The Economist put forward the term "Bridget Jones economy," or "single economy," in 2006, noting: "Well-educated, single professionals in their 20s and 30s are the main consumers and producers of the creative economy that revolves around advertising, publishing, entertainment and media. More than any other social group, they have time, money and a passion for spending on whatever is fashionable, frivolous and fun."
China is witnessing similar changes. A perfect demonstration of that occurs on November 11, celebrated as Singles' Day. Started by university students in the 1990s to celebrate their singlehood, it has since evolved into a shopping frenzy following Chinese e-commerce giant Alibaba launching its annual online sale on Singles' Day in 2009.
This time, by 24:00 on the day, Alibaba notched up a gross merchandise volume (GMV) of 120.7 billion yuan ($17.8 billion). "Have you got anything in your shopping cart on Taobao and Tmall (China's largest consumer-to-consumer and business-to-consumer online marketplaces)?" has become a frequent conversation topic when people meet one another before the "big day."

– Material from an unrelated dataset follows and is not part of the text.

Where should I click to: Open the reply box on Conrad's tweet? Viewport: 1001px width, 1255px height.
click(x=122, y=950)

Single people, who tend to buy more than they save, are the mainstay of this shopping splurge, with more than half the contributors to this humongous GMV being women. People from Shanghai, Beijing and Shenzhen are the biggest buyers. The three cities also have the largest number of single people with per-capita disposable income of over 8,000 yuan ($1,166) per month in China, according to a report on Chinese single people by Zhenai.com, a popular Chinese online dating website, this year.

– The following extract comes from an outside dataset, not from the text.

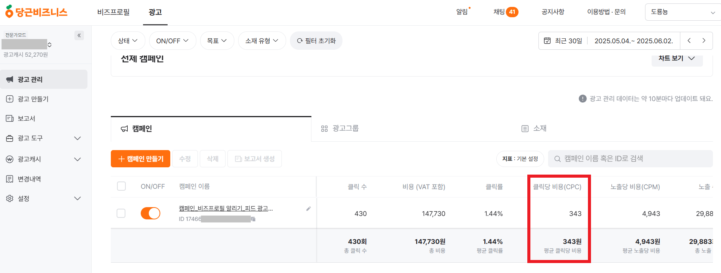Click 필터 초기화 to reset filters
The image size is (721, 273).
(316, 40)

"Single people focus on food, fashion and technology product consumption," said Zhao Ping, a researcher at the China Council for the Promotion of International Trade. Many single people tend to buy more innovative and less practical things. "I bought a camera drone online so I can take nice selfies and videos when I travel by myself. It's a lot of fun," Yu Xinjia, a 29-year-old office worker, told Beijing Review.
Businesses are trying to seize the opportunity and create more items catering to single people's needs, such as financial products and small apartments. More restaurants are offering separate tables and seats as well as single-serving meals. Small-size household appliances are gaining in popularity.
Single people, whether they are so due to a conscious will to make life better or due to unavoidable reasons, have now become entrenched as a new economic force and an unstoppable trend.